Print out the full listing exactly as it reads.

Start of RECORDS PROVIDED

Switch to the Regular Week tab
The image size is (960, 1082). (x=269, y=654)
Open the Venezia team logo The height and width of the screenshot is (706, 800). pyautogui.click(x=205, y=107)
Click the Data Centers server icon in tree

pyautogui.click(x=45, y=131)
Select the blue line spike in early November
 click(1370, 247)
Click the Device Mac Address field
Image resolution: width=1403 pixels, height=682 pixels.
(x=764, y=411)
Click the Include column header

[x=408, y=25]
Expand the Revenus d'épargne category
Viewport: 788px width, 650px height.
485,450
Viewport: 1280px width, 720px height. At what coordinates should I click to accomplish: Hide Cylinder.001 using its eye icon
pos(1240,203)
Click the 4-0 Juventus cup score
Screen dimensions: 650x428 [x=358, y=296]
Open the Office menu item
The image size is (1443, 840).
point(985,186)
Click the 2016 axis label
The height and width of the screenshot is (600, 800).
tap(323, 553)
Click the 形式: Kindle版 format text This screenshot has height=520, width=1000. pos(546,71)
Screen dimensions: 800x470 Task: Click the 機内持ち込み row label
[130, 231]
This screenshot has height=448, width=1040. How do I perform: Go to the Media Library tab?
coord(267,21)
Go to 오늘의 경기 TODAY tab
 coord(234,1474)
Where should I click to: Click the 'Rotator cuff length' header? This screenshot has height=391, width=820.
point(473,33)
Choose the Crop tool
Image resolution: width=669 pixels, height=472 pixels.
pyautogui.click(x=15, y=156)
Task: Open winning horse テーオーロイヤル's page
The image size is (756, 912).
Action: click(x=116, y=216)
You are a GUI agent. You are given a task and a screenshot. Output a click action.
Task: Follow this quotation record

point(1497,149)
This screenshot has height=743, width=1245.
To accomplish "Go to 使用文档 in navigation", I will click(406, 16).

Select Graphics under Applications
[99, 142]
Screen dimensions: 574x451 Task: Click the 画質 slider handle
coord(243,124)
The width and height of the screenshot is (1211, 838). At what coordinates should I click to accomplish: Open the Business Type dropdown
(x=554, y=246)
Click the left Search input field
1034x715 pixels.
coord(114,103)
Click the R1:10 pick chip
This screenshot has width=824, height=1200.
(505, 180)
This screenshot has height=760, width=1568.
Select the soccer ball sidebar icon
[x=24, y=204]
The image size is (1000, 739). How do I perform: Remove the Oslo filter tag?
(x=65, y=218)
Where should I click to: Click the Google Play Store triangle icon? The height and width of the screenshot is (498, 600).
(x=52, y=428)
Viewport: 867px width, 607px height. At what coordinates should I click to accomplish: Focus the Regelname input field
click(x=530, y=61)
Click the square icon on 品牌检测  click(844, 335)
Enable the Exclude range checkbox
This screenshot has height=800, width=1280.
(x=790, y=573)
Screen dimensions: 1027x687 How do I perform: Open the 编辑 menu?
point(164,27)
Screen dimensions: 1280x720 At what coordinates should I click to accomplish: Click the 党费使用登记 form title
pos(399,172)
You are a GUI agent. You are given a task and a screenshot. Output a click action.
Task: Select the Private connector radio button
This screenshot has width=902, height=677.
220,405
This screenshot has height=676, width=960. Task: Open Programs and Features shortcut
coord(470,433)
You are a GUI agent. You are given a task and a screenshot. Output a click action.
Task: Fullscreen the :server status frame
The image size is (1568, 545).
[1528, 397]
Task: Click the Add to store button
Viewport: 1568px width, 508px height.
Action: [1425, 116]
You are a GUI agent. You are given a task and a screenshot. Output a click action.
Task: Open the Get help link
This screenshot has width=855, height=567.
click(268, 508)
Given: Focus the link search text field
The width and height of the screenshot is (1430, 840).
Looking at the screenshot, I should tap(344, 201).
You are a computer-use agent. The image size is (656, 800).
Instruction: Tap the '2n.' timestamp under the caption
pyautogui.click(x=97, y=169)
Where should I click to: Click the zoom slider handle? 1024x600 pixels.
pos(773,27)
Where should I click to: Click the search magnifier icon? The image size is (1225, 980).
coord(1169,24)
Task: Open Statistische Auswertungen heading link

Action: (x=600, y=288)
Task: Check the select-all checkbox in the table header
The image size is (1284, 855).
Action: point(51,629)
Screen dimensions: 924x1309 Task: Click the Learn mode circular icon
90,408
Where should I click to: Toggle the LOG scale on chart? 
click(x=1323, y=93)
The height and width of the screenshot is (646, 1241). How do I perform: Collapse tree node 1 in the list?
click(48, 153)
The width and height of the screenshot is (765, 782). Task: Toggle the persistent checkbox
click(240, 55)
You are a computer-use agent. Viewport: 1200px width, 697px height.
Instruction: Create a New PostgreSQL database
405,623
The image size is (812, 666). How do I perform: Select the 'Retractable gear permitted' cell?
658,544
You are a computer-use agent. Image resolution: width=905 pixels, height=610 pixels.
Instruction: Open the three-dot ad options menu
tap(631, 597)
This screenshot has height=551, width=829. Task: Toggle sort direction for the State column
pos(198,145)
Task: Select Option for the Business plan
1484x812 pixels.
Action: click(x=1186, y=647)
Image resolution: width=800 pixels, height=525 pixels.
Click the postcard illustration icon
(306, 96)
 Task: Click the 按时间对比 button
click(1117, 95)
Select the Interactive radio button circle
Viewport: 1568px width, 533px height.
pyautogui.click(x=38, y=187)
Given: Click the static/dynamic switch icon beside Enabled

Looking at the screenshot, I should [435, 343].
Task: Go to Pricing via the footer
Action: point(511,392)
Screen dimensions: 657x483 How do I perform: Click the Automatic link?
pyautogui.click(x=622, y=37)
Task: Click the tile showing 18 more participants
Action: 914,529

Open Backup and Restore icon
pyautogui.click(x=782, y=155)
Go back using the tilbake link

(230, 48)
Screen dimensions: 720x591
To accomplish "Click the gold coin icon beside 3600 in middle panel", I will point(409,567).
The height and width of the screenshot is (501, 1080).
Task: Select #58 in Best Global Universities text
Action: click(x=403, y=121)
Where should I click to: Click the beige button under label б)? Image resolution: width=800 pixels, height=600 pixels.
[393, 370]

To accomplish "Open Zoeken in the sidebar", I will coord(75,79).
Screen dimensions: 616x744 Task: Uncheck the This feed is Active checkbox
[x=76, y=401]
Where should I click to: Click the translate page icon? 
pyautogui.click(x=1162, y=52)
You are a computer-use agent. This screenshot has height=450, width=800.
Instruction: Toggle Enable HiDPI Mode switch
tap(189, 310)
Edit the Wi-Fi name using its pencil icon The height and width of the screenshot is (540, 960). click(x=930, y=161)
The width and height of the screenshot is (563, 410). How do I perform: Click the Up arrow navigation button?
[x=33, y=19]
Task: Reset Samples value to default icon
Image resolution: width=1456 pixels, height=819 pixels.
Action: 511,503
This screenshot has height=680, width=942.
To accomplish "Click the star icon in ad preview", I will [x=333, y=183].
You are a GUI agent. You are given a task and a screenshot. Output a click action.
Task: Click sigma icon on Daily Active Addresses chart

End of RECORDS PROVIDED

- **OUTPUT BELOW**:
Switch to the Regular Week tab
The image size is (960, 1082). (x=269, y=654)
Open the Venezia team logo The height and width of the screenshot is (706, 800). pyautogui.click(x=205, y=107)
Click the Data Centers server icon in tree

pyautogui.click(x=45, y=131)
Select the blue line spike in early November
 click(1370, 247)
Click the Device Mac Address field
Image resolution: width=1403 pixels, height=682 pixels.
(x=764, y=411)
Click the Include column header

[x=408, y=25]
Expand the Revenus d'épargne category
Viewport: 788px width, 650px height.
485,450
Viewport: 1280px width, 720px height. At what coordinates should I click to accomplish: Hide Cylinder.001 using its eye icon
pos(1240,203)
Click the 4-0 Juventus cup score
Screen dimensions: 650x428 [x=358, y=296]
Open the Office menu item
The image size is (1443, 840).
point(985,186)
Click the 2016 axis label
The height and width of the screenshot is (600, 800).
tap(323, 553)
Click the 形式: Kindle版 format text This screenshot has height=520, width=1000. pos(546,71)
Screen dimensions: 800x470 Task: Click the 機内持ち込み row label
[130, 231]
This screenshot has height=448, width=1040. How do I perform: Go to the Media Library tab?
coord(267,21)
Go to 오늘의 경기 TODAY tab
 coord(234,1474)
Where should I click to: Click the 'Rotator cuff length' header? This screenshot has height=391, width=820.
point(473,33)
Choose the Crop tool
Image resolution: width=669 pixels, height=472 pixels.
pyautogui.click(x=15, y=156)
Task: Open winning horse テーオーロイヤル's page
The image size is (756, 912).
Action: click(x=116, y=216)
You are a GUI agent. You are given a task and a screenshot. Output a click action.
Task: Follow this quotation record

point(1497,149)
This screenshot has height=743, width=1245.
To accomplish "Go to 使用文档 in navigation", I will click(406, 16).

Select Graphics under Applications
[99, 142]
Screen dimensions: 574x451 Task: Click the 画質 slider handle
coord(243,124)
The width and height of the screenshot is (1211, 838). At what coordinates should I click to accomplish: Open the Business Type dropdown
(x=554, y=246)
Click the left Search input field
1034x715 pixels.
coord(114,103)
Click the R1:10 pick chip
This screenshot has width=824, height=1200.
(505, 180)
This screenshot has height=760, width=1568.
Select the soccer ball sidebar icon
[x=24, y=204]
The image size is (1000, 739). How do I perform: Remove the Oslo filter tag?
(x=65, y=218)
Where should I click to: Click the Google Play Store triangle icon? The height and width of the screenshot is (498, 600).
(x=52, y=428)
Viewport: 867px width, 607px height. At what coordinates should I click to accomplish: Focus the Regelname input field
click(x=530, y=61)
Click the square icon on 品牌检测  click(844, 335)
Enable the Exclude range checkbox
This screenshot has height=800, width=1280.
(x=790, y=573)
Screen dimensions: 1027x687 How do I perform: Open the 编辑 menu?
point(164,27)
Screen dimensions: 1280x720 At what coordinates should I click to accomplish: Click the 党费使用登记 form title
pos(399,172)
You are a GUI agent. You are given a task and a screenshot. Output a click action.
Task: Select the Private connector radio button
This screenshot has width=902, height=677.
220,405
This screenshot has height=676, width=960. Task: Open Programs and Features shortcut
coord(470,433)
You are a GUI agent. You are given a task and a screenshot. Output a click action.
Task: Fullscreen the :server status frame
The image size is (1568, 545).
[1528, 397]
Task: Click the Add to store button
Viewport: 1568px width, 508px height.
Action: [1425, 116]
You are a GUI agent. You are given a task and a screenshot. Output a click action.
Task: Open the Get help link
This screenshot has width=855, height=567.
click(268, 508)
Given: Focus the link search text field
The width and height of the screenshot is (1430, 840).
Looking at the screenshot, I should tap(344, 201).
You are a computer-use agent. The image size is (656, 800).
Instruction: Tap the '2n.' timestamp under the caption
pyautogui.click(x=97, y=169)
Where should I click to: Click the zoom slider handle? 1024x600 pixels.
pos(773,27)
Where should I click to: Click the search magnifier icon? The image size is (1225, 980).
coord(1169,24)
Task: Open Statistische Auswertungen heading link

Action: (x=600, y=288)
Task: Check the select-all checkbox in the table header
The image size is (1284, 855).
Action: point(51,629)
Screen dimensions: 924x1309 Task: Click the Learn mode circular icon
90,408
Where should I click to: Toggle the LOG scale on chart? 
click(x=1323, y=93)
The height and width of the screenshot is (646, 1241). How do I perform: Collapse tree node 1 in the list?
click(48, 153)
The width and height of the screenshot is (765, 782). Task: Toggle the persistent checkbox
click(240, 55)
You are a computer-use agent. Viewport: 1200px width, 697px height.
Instruction: Create a New PostgreSQL database
405,623
The image size is (812, 666). How do I perform: Select the 'Retractable gear permitted' cell?
658,544
You are a computer-use agent. Image resolution: width=905 pixels, height=610 pixels.
Instruction: Open the three-dot ad options menu
tap(631, 597)
This screenshot has height=551, width=829. Task: Toggle sort direction for the State column
pos(198,145)
Task: Select Option for the Business plan
1484x812 pixels.
Action: click(x=1186, y=647)
Image resolution: width=800 pixels, height=525 pixels.
Click the postcard illustration icon
(306, 96)
 Task: Click the 按时间对比 button
click(1117, 95)
Select the Interactive radio button circle
Viewport: 1568px width, 533px height.
pyautogui.click(x=38, y=187)
Given: Click the static/dynamic switch icon beside Enabled

Looking at the screenshot, I should [435, 343].
Task: Go to Pricing via the footer
Action: point(511,392)
Screen dimensions: 657x483 How do I perform: Click the Automatic link?
pyautogui.click(x=622, y=37)
Task: Click the tile showing 18 more participants
Action: 914,529

Open Backup and Restore icon
pyautogui.click(x=782, y=155)
Go back using the tilbake link

(230, 48)
Screen dimensions: 720x591
To accomplish "Click the gold coin icon beside 3600 in middle panel", I will point(409,567).
The height and width of the screenshot is (501, 1080).
Task: Select #58 in Best Global Universities text
Action: click(x=403, y=121)
Where should I click to: Click the beige button under label б)? Image resolution: width=800 pixels, height=600 pixels.
[393, 370]

To accomplish "Open Zoeken in the sidebar", I will coord(75,79).
Screen dimensions: 616x744 Task: Uncheck the This feed is Active checkbox
[x=76, y=401]
Where should I click to: Click the translate page icon? 
pyautogui.click(x=1162, y=52)
You are a computer-use agent. This screenshot has height=450, width=800.
Instruction: Toggle Enable HiDPI Mode switch
tap(189, 310)
Edit the Wi-Fi name using its pencil icon The height and width of the screenshot is (540, 960). click(x=930, y=161)
The width and height of the screenshot is (563, 410). How do I perform: Click the Up arrow navigation button?
[x=33, y=19]
Task: Reset Samples value to default icon
Image resolution: width=1456 pixels, height=819 pixels.
Action: 511,503
This screenshot has height=680, width=942.
To accomplish "Click the star icon in ad preview", I will [x=333, y=183].
You are a GUI agent. You are given a task and a screenshot. Output a click action.
Task: Click sigma icon on Daily Active Addresses chart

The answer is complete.